Schwierige Situation auf den Energiemärkten ist die Begründung
Eine Steigerung um rund 140 Prozent. Als Begründung verweist das Unternehmen in seinem Brief an den Haushalt in Walbertsweiler auf die schwierige Situation auf den internationalen Energiemärkten sowie die von der Bundesregierung beschlossenen neuen Umlagen: „Diese Faktoren führen leider zu einer Erhöhung ihres Gaspreises.“ Als positive Nachricht ergänzt Erdgas Südwest, dass man die geplante Umsatzsteuersenkung für Gas, die ab 1. Oktober gelten soll, vollumgänglich an die Kunden weitergegeben wird.
Protest in klaren Worten formuliert
Das Ehepaar Müller hat in seiner Antwort an den Versorger seinen Protest mit klaren Worten und massiven Schuldzuweisungen an die Bundesregierung begründet. „Wir verabscheuen diesen entsetzlichen und sinnlosen Krieg zwischen Russland und der Ukraine. Aber dass wir jetzt in Deutschland einen Wirtschaftskrieg haben, ist genauso schlimm und unbegreiflich.“ Sie bezichtigen alle Abgeordneten, die den Sanktionen gegen Russland und den Waffenlieferungen für die Ukraine zugestimmt habe, dass sie damit ihre Amtseide gebrochen hätten.

Sobald sich die Lage an den Energiemärkten erholt haben, verlangt das Ehepaar aus Walbertsweiler, dass die Gaspreise angepasst und die Kunden an den Milliardengewinnen der Energiewirtschaft beteiligt werden. Im Gespräch mit dem SÜDKURIER macht Armin Müller klar: „Wir sind keine Staatsfeinde. Unsere Feinde sitzen in der Ampelregierung.“ Auf die Frage bezüglich der Dauer des neuen Vertrages verweist er auf die dreiseitigen, eng beschriebenen „allgemeinen Bestimmungen“, die er erhalten hat. Darin ist ausgeführt, dass nach Ende der vereinbarten Erstlaufzeit sich der Vertrag um zwölf Monate verlängert, falls keiner der Vertragspartner zuvor von seinem Kündigungsrecht Gebrauch gemacht hat. Bei Preiserhöhungen seitens Erdgas haben Kunden ein Sonderkündigungsrecht.

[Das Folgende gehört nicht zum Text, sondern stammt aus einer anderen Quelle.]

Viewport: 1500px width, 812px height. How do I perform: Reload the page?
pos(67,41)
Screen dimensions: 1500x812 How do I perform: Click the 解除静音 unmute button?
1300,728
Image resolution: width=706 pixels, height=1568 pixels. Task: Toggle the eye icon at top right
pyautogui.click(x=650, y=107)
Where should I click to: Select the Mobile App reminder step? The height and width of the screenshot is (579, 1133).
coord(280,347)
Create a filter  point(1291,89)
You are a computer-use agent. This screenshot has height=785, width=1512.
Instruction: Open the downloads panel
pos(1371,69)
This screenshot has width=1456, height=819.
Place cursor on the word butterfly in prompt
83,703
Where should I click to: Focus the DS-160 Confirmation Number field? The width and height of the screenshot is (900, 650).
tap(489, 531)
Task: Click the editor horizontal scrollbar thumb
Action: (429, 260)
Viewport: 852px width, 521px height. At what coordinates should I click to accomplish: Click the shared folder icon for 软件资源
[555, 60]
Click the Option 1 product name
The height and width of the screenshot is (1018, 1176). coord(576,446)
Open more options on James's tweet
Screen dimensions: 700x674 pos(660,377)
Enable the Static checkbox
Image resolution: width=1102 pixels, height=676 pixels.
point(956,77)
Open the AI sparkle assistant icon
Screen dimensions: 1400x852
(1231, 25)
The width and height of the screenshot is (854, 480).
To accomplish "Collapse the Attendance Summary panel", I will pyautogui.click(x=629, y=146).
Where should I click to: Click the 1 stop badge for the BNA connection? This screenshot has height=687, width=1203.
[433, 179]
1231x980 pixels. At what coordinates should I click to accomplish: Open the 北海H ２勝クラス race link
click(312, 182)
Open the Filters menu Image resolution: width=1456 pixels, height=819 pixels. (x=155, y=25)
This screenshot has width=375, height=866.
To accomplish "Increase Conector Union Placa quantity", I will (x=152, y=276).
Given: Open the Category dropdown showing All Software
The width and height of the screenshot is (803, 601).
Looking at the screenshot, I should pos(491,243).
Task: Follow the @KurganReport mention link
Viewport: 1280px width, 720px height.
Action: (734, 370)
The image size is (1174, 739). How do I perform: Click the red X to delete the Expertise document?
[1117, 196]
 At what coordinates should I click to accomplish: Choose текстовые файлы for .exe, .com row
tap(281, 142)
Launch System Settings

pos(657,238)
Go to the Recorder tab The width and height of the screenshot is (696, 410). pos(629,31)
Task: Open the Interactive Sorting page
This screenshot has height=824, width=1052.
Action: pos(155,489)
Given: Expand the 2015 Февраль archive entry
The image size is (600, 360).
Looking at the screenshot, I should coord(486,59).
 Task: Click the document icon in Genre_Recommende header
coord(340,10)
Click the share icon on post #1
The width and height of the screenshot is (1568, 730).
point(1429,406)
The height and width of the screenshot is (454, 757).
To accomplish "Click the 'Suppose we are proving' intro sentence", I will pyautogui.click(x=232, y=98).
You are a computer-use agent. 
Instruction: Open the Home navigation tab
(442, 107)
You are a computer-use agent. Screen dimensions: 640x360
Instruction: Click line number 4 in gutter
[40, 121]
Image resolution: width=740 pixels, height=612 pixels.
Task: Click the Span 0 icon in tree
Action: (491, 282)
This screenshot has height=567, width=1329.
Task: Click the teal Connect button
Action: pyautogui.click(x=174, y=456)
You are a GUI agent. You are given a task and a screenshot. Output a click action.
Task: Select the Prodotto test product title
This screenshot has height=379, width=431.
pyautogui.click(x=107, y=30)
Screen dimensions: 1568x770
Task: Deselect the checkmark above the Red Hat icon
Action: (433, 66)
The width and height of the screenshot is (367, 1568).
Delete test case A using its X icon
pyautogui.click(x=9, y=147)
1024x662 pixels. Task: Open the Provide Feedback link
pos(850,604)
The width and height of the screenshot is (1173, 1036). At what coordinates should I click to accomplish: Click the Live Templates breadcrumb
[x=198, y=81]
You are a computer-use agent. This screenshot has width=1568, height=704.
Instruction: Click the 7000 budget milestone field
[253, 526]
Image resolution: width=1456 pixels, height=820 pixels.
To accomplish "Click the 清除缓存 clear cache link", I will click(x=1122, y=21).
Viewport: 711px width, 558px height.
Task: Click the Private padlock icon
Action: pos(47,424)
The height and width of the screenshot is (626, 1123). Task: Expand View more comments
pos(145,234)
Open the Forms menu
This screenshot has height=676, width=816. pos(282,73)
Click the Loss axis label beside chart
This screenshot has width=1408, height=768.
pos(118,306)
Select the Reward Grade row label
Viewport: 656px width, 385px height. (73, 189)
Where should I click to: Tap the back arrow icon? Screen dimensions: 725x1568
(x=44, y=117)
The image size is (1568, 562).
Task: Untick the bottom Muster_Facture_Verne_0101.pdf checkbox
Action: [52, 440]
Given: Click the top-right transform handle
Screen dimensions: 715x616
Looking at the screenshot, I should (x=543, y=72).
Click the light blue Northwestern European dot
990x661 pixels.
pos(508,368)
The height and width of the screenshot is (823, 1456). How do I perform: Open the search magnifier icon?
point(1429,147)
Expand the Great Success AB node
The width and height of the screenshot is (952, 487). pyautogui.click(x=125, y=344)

Auf Anfrage des SÜDKURIER erläutert Susanne Freitag, Referentin für Unternehmenskommunikation der Erdgas Südwest GmbH, die Situation. Aufgrund der dynamischen Entwicklungen am Energiemarkt und der Gasbeschaffungs- und Gasspeicherumlage müsse auch die Erdgas Südwest GmbH reagieren. Mit der Preisanpassung gebe man ausschließlich höhere Kosten aus der Beschaffung und die neuen staatlichen Umlagen weiter.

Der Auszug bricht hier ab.